Présentées comme des leviers d’efficacité, ces réorganisations suscitent un fort mécontentement et confirment, là où elles ont été mises en œuvre, leur inefficacité.
Une dégradation des conditions de travail
Les retours de terrain sont convergents : cette centralisation entraîne un élargissement des zones d’intervention, une augmentation des temps de trajet, une moindre lisibilité des affectations et une pression accrue sur les titulaires remplaçants.
Ces évolutions dégradent les conditions de travail et l’attractivité des titualaires remplaçants.
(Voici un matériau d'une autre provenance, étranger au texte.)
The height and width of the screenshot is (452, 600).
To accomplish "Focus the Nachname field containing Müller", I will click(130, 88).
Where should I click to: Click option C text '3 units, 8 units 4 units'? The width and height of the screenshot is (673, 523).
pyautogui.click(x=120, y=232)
Une efficacité non démontrée
Contrairement aux objectifs affichés, ces dispositifs n’améliorent pas la qualité du remplacement.
L’exemple de La Réunion, où la « mutualisation » est en place depuis près de dix ans sans amélioration notable, est à cet égard éclairant.
Des effets sur les IEN
Ces organisations complexifient également le travail des inspecteurs de l’éducation nationale : perte de maîtrise opérationnelle, alourdissement de la charge de travail, dégradation des conditions d’exercice.
Une réponse inadaptée
Pour le SNCI-FO, ces dispositifs relèvent d’une gestion de la pénurie. La question du remplacement est avant tout celle des moyens.
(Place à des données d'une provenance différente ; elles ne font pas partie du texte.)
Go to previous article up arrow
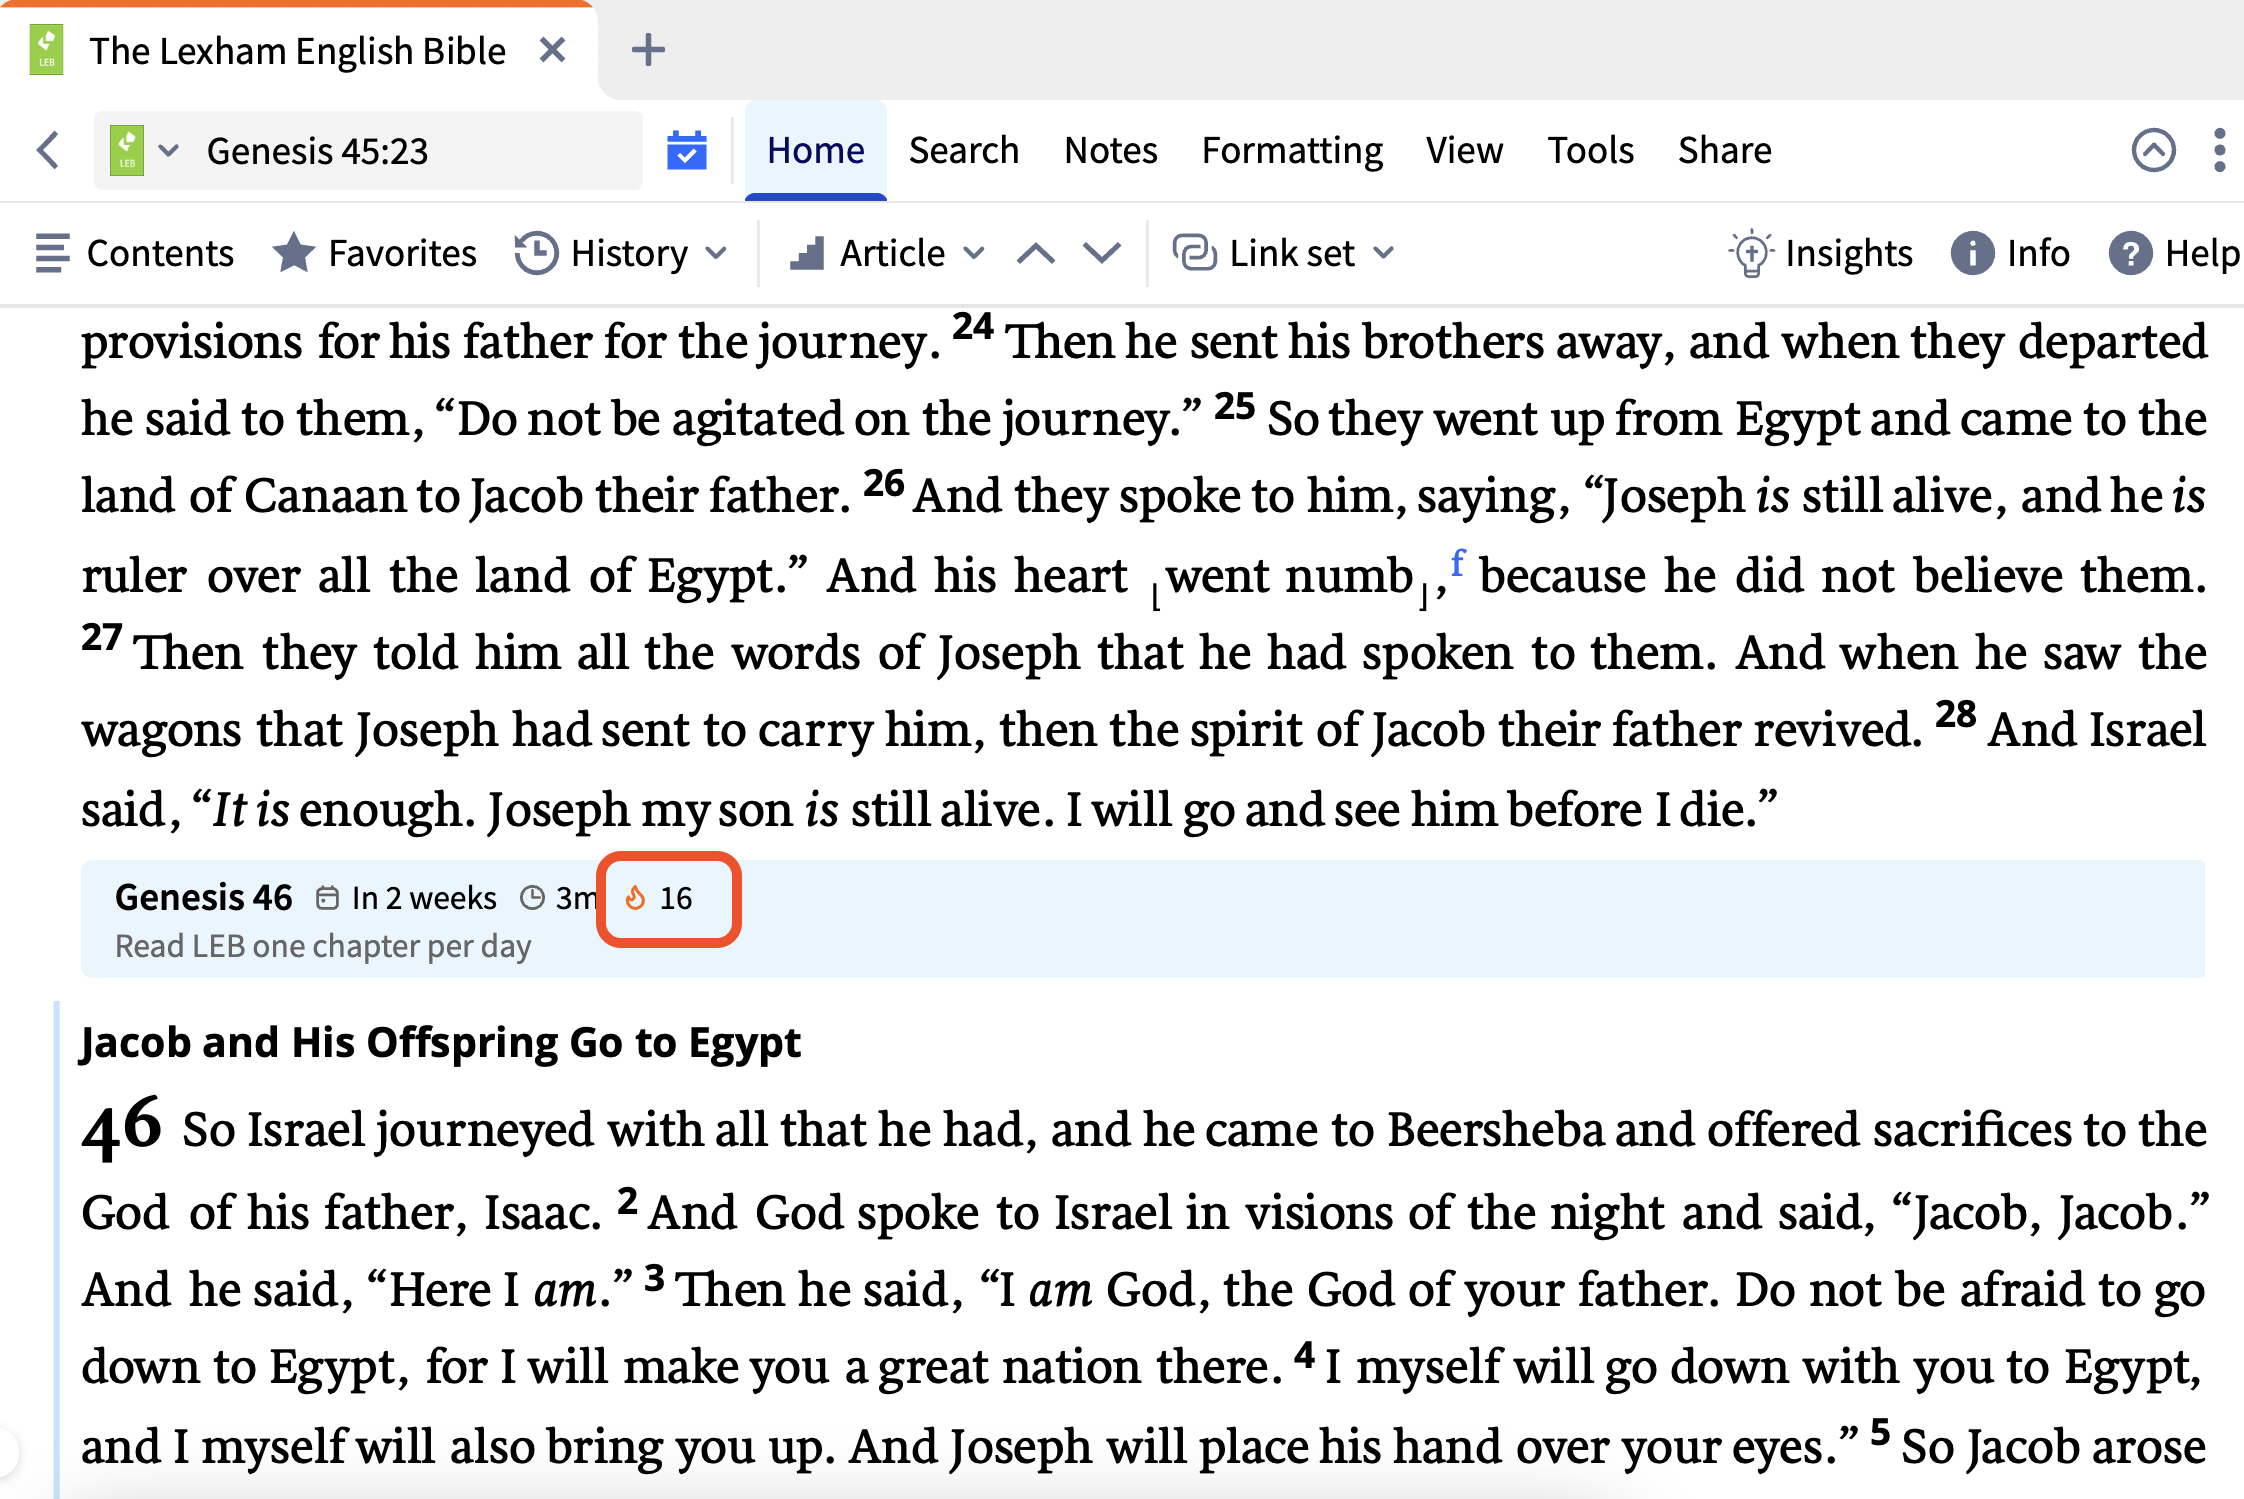This screenshot has height=1499, width=2244. 1036,254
Le SNCI-FO a engagé des démarches auprès de plusieurs DASEN (84, 92) pour demander l’abandon de ces projets d’organisation.
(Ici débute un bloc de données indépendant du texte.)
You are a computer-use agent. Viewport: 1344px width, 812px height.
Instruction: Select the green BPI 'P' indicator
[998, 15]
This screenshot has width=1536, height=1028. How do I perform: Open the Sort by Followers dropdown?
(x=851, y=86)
Des revendications claires
Le SNCI-FO, aux côtés de la FNEC FP-FO, revendique :
- le maintien de l’organisation du remplacement à l’échelle des circonscriptions,
- la création de postes supplémentaires de titulaires remplaçants (ZIL et brigades),
- des moyens à la hauteur des besoins de l’École publique.
Le SNCI-FO refuse toute logique budgétaire de guerre et exige des finacements pour l’École publique et ses personnels.